**Task brief**
A verbatim copy of every entry is required. Produce it now.

**Pixel coordinate grounding data**
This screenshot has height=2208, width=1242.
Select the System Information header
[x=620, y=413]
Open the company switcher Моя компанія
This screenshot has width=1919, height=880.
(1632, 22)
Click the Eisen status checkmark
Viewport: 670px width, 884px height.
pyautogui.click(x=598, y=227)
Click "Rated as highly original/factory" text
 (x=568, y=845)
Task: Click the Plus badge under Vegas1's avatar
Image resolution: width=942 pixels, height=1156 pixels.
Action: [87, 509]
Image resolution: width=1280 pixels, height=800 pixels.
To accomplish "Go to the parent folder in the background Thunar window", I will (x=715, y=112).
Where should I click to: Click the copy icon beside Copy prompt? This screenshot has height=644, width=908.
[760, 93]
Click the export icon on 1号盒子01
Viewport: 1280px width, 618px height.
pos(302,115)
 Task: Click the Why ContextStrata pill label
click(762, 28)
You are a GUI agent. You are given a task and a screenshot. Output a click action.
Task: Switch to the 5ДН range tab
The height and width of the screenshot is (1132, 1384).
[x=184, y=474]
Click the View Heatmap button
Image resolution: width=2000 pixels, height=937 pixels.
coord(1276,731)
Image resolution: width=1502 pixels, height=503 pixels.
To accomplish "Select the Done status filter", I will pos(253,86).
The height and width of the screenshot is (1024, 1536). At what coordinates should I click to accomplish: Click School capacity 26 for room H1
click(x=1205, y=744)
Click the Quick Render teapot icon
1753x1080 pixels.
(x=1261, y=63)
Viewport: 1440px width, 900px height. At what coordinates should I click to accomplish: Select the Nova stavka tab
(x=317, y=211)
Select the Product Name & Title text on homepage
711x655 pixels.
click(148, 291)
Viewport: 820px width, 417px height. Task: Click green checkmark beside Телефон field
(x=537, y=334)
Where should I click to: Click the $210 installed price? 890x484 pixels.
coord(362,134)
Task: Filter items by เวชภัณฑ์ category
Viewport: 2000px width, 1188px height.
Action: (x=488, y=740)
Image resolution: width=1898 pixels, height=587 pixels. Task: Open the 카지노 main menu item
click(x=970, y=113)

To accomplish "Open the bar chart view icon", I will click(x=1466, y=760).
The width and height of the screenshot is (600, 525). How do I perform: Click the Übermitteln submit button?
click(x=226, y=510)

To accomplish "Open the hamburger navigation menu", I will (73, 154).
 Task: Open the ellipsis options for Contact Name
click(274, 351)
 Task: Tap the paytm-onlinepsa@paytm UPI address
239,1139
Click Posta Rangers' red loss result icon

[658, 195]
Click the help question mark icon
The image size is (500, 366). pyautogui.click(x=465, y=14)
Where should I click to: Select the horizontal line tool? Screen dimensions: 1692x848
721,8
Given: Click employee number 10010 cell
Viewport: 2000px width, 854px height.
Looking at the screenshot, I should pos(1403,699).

**Output for this exercise**
This screenshot has height=2208, width=1242.
Select the System Information header
[x=620, y=413]
Open the company switcher Моя компанія
This screenshot has width=1919, height=880.
(1632, 22)
Click the Eisen status checkmark
Viewport: 670px width, 884px height.
pyautogui.click(x=598, y=227)
Click "Rated as highly original/factory" text
 (x=568, y=845)
Task: Click the Plus badge under Vegas1's avatar
Image resolution: width=942 pixels, height=1156 pixels.
Action: [87, 509]
Image resolution: width=1280 pixels, height=800 pixels.
To accomplish "Go to the parent folder in the background Thunar window", I will (x=715, y=112).
Where should I click to: Click the copy icon beside Copy prompt? This screenshot has height=644, width=908.
[760, 93]
Click the export icon on 1号盒子01
Viewport: 1280px width, 618px height.
pos(302,115)
 Task: Click the Why ContextStrata pill label
click(762, 28)
You are a GUI agent. You are given a task and a screenshot. Output a click action.
Task: Switch to the 5ДН range tab
The height and width of the screenshot is (1132, 1384).
[x=184, y=474]
Click the View Heatmap button
Image resolution: width=2000 pixels, height=937 pixels.
coord(1276,731)
Image resolution: width=1502 pixels, height=503 pixels.
To accomplish "Select the Done status filter", I will pos(253,86).
The height and width of the screenshot is (1024, 1536). At what coordinates should I click to accomplish: Click School capacity 26 for room H1
click(x=1205, y=744)
Click the Quick Render teapot icon
1753x1080 pixels.
(x=1261, y=63)
Viewport: 1440px width, 900px height. At what coordinates should I click to accomplish: Select the Nova stavka tab
(x=317, y=211)
Select the Product Name & Title text on homepage
711x655 pixels.
click(148, 291)
Viewport: 820px width, 417px height. Task: Click green checkmark beside Телефон field
(x=537, y=334)
Where should I click to: Click the $210 installed price? 890x484 pixels.
coord(362,134)
Task: Filter items by เวชภัณฑ์ category
Viewport: 2000px width, 1188px height.
Action: (x=488, y=740)
Image resolution: width=1898 pixels, height=587 pixels. Task: Open the 카지노 main menu item
click(x=970, y=113)

To accomplish "Open the bar chart view icon", I will click(x=1466, y=760).
The width and height of the screenshot is (600, 525). How do I perform: Click the Übermitteln submit button?
click(x=226, y=510)

To accomplish "Open the hamburger navigation menu", I will (73, 154).
 Task: Open the ellipsis options for Contact Name
click(274, 351)
 Task: Tap the paytm-onlinepsa@paytm UPI address
239,1139
Click Posta Rangers' red loss result icon

[658, 195]
Click the help question mark icon
The image size is (500, 366). pyautogui.click(x=465, y=14)
Where should I click to: Select the horizontal line tool? Screen dimensions: 1692x848
721,8
Given: Click employee number 10010 cell
Viewport: 2000px width, 854px height.
Looking at the screenshot, I should pos(1403,699).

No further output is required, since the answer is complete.